In March 2025, the Cyberspace Administration of China, together with the Ministry of Industry and Information Technology, the Ministry of Public Security, and the State Administration for Market Regulation, announced a nationwide series of special enforcement actions targeting the unlawful collection and use of personal information. While the initiative spans a wide range of technologies and scenarios, enforcement actions involving mobile applications have been among the most visible and instructive.
This article uses app-related enforcement as a starting point to observe broader developments in China’s personal information protection regime. Although apps represent only one category of regulated activity, enforcement practice in this area provides useful insight into regulators’ priorities, methodologies, and expectations.
Overall Enforcement Scope and Focus Areas
As part of this nationwide series of special enforcement actions targeting the unlawful collection and use of personal information, regulators have taken enforcement action across a variety of personal information processing scenarios.

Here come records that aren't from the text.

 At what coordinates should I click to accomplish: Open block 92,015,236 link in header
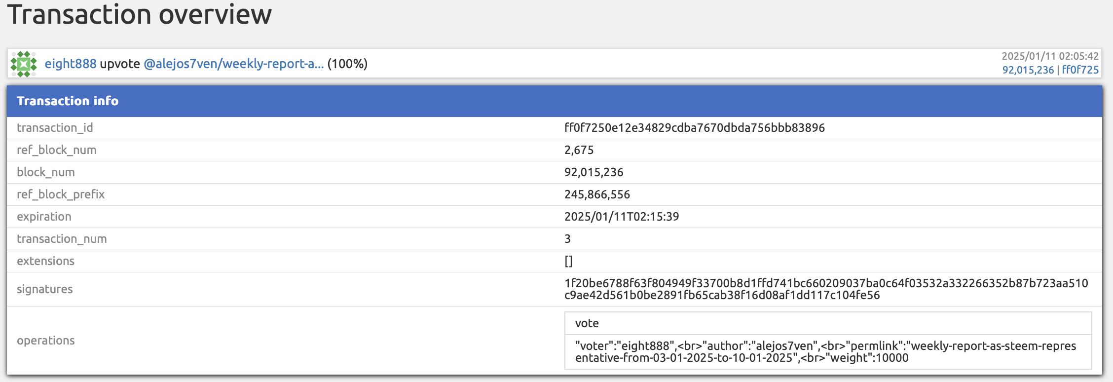click(1028, 70)
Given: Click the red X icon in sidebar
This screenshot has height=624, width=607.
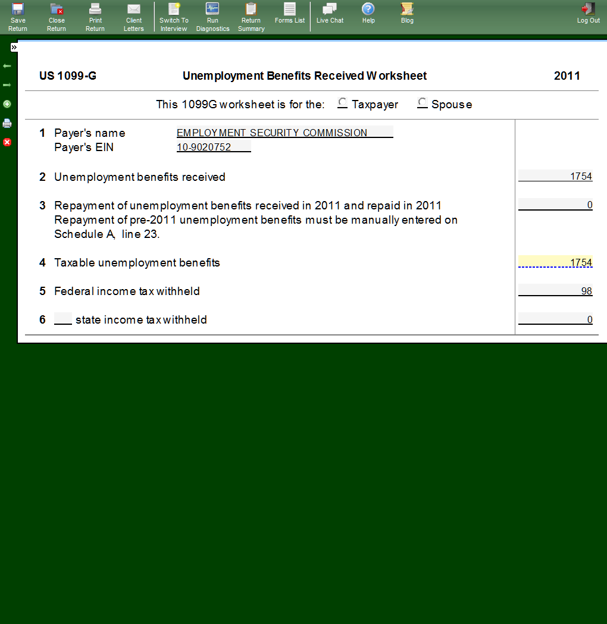Looking at the screenshot, I should [7, 142].
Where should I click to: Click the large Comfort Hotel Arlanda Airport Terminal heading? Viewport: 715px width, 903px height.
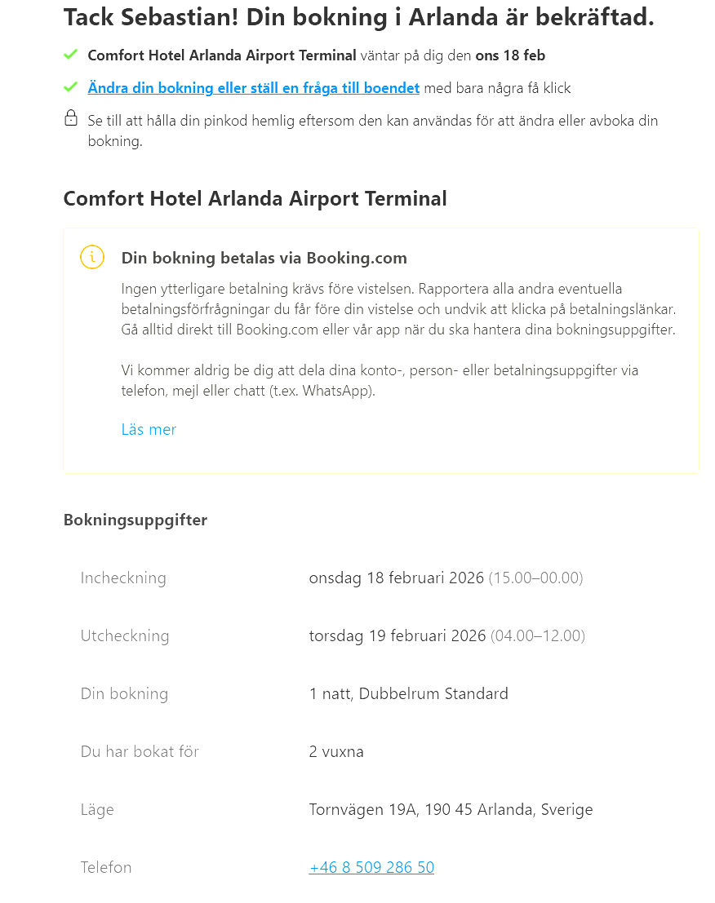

Regulatory notices indicate that enforcement has focused in particular on the following areas, among others:
- Apps and related services, including mini programs and official accounts on platforms such as WeChat;
- SDKs embedded in apps that engage in unlawful data collection or processing;
- Smart terminals and connected devices, such as smart watches and other wearable technologies;
- Facial recognition technologies used in public venues, including public transportation and hotel accommodation, etc.;
- Offline consumption scenarios, such as QR code-based ordering and registration processes;
- Administrative and criminal cases involving personal information infringements, with particular focus on sectors such as online lending, recruitment, tourism and accommodation.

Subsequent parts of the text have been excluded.